PALERMO – Un passo concreto verso la rivoluzione della mobilità sostenibile a Palermo. È avvenuta la consegna ufficiale dei lavori per la Tratta C della rete tramviaria cittadina, un intervento strategico destinato a cambiare il volto del trasporto pubblico in una delle aree più densamente frequentate della città.
Il cuore pulsante dell’opera ha già preso forma: il cantiere base e il quartier generale logistico sono stati ufficialmente allestiti presso il Parcheggio Basile, l’importante nodo di interscambio a ridosso della cittadella universitaria e della circonvallazione. Da questa base strategica partiranno le operazioni che vedranno operai e mezzi pesanti impegnati nella posa dei binari e dei sistemi tecnologici di ultima generazione.
L’obiettivo: università e periferie più vicine
La Linea C non è solo un’infrastruttura di ferro e cemento, ma rappresenta un tassello fondamentale per la ricucitura urbana. L’obiettivo primario del progetto è migliorare sensibilmente i collegamenti della città universitaria dell’Ateneo di Palermo, connettendola in modo rapido, ecologico e sicuro con il resto della rete di trasporto pubblico e con il centro storico. Ogni giorno migliaia di studenti, docenti e personale universitario potranno così usufruire di un’alternativa valida ed efficiente all’uso dell’auto privata.

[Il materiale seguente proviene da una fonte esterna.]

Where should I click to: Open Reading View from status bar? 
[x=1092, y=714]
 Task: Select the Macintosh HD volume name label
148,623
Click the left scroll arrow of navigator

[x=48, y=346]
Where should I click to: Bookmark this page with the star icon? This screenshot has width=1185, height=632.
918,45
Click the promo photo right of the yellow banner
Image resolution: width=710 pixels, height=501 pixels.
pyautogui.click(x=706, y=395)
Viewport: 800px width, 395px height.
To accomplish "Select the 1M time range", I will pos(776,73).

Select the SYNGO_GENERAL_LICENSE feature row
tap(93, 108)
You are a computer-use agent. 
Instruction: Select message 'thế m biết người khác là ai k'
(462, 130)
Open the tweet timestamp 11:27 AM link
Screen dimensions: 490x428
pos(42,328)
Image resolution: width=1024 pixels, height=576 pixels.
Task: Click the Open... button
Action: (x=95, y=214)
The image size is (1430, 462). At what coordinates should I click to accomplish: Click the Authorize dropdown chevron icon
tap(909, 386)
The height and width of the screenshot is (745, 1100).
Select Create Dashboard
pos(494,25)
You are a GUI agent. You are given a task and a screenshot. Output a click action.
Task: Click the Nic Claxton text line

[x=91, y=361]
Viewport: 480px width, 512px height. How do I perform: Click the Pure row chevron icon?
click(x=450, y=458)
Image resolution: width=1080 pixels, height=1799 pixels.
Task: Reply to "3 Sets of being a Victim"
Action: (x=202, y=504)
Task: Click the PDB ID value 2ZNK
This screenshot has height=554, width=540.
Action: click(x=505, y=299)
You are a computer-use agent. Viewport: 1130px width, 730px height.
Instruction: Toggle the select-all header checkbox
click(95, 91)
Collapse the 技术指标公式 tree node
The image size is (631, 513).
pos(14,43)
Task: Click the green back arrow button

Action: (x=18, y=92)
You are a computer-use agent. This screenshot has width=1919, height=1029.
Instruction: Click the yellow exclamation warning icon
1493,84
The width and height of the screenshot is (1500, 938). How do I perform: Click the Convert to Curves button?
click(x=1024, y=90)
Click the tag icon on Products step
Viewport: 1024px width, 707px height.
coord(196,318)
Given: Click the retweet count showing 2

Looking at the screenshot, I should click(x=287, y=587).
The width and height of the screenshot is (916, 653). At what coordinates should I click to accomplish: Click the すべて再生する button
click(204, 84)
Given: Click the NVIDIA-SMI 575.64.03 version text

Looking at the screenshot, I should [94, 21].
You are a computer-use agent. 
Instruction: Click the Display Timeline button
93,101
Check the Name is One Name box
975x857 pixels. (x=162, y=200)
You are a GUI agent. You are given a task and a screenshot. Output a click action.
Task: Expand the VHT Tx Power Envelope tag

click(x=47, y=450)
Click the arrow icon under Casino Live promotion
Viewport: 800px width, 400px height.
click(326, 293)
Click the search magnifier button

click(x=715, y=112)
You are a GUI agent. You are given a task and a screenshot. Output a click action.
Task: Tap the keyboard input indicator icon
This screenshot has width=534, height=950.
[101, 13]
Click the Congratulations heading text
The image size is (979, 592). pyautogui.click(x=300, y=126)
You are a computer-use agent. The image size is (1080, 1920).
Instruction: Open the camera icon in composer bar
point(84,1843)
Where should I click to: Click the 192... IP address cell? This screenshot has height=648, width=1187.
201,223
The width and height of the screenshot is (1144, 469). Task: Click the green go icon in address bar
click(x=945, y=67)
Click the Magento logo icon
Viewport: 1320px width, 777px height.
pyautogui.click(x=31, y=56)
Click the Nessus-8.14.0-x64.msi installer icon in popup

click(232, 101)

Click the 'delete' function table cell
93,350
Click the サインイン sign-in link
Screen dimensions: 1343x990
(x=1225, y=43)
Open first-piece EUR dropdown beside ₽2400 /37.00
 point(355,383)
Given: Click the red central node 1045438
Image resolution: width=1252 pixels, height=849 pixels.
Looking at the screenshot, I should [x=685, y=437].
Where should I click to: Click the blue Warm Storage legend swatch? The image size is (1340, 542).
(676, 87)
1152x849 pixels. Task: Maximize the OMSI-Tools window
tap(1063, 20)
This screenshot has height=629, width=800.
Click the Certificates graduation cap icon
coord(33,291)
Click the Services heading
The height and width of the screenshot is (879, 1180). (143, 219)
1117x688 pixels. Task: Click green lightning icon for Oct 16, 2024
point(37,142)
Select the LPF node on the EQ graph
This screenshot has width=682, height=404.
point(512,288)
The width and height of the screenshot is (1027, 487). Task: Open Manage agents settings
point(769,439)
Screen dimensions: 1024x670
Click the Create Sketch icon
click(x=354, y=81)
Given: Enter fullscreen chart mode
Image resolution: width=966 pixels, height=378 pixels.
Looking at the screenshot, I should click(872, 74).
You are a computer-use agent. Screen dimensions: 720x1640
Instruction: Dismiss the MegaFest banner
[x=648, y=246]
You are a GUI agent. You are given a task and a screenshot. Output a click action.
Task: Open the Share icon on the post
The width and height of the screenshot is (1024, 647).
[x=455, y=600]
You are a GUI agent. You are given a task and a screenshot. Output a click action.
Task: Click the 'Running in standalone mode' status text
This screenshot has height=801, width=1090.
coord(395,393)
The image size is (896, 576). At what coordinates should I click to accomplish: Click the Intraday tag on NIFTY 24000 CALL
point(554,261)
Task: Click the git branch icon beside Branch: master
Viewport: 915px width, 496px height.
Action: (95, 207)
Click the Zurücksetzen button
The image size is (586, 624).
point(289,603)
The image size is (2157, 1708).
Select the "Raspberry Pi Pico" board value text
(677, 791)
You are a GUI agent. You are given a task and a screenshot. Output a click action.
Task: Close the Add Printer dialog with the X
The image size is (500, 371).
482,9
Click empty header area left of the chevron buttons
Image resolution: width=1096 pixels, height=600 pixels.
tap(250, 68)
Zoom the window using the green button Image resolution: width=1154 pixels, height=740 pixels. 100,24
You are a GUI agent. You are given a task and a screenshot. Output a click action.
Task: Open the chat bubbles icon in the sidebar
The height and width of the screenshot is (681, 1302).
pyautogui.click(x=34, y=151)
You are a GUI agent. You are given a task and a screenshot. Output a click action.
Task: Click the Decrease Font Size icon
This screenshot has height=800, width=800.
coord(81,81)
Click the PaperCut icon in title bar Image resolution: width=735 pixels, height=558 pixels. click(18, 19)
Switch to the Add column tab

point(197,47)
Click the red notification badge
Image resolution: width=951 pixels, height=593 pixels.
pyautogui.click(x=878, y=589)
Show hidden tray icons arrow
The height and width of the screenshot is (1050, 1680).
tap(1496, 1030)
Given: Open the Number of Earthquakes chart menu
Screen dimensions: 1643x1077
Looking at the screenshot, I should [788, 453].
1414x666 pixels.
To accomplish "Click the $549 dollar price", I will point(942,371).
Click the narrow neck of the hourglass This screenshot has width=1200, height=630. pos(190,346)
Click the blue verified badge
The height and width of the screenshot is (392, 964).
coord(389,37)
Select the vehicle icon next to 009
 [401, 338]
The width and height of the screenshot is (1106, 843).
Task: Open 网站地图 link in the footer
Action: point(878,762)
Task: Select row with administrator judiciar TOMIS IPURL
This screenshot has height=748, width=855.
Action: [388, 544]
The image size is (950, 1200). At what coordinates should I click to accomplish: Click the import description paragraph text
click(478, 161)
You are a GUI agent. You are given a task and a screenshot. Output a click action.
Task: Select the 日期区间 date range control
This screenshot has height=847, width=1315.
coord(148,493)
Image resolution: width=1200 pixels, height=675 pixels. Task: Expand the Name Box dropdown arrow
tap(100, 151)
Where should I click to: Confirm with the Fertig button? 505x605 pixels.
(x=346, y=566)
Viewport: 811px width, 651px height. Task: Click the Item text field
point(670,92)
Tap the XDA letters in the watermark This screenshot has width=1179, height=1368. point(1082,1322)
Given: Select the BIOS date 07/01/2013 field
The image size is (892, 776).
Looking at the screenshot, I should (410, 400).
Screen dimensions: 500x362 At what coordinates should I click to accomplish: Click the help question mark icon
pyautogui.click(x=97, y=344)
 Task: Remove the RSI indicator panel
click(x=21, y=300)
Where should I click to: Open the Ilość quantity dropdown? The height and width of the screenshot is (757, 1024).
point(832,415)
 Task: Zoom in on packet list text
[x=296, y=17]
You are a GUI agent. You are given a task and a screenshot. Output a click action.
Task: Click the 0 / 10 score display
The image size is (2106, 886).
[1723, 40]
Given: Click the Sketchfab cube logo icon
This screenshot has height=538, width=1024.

Oltre ai vantaggi per il mondo accademico, l’opera mira a potenziare la mobilità sostenibile urbana complessiva, riducendo le emissioni di CO2 e decongestionando il traffico veicolare in arterie cruciali della città.
I prossimi passi
Con la consegna formale delle aree alla ditta appaltatrice, le prossime settimane vedranno l’avvio delle prime opere di scavo, la bonifica degli ordigni bellici (procedura standard per i grandi cantieri) e lo spostamento dei sottoservizi (reti idriche, elettriche e telefoniche).
L’amministrazione comunale e i tecnici monitoreranno costantemente l’andamento dei lavori per ridurre al minimo l’impatto sulla viabilità della zona Basile-Università, già fortemente sollecitata dal traffico quotidiano. Per Palermo si apre una stagione di grandi cantieri, con la promessa di consegnare ai cittadini una città più moderna, europea e a misura d’uomo.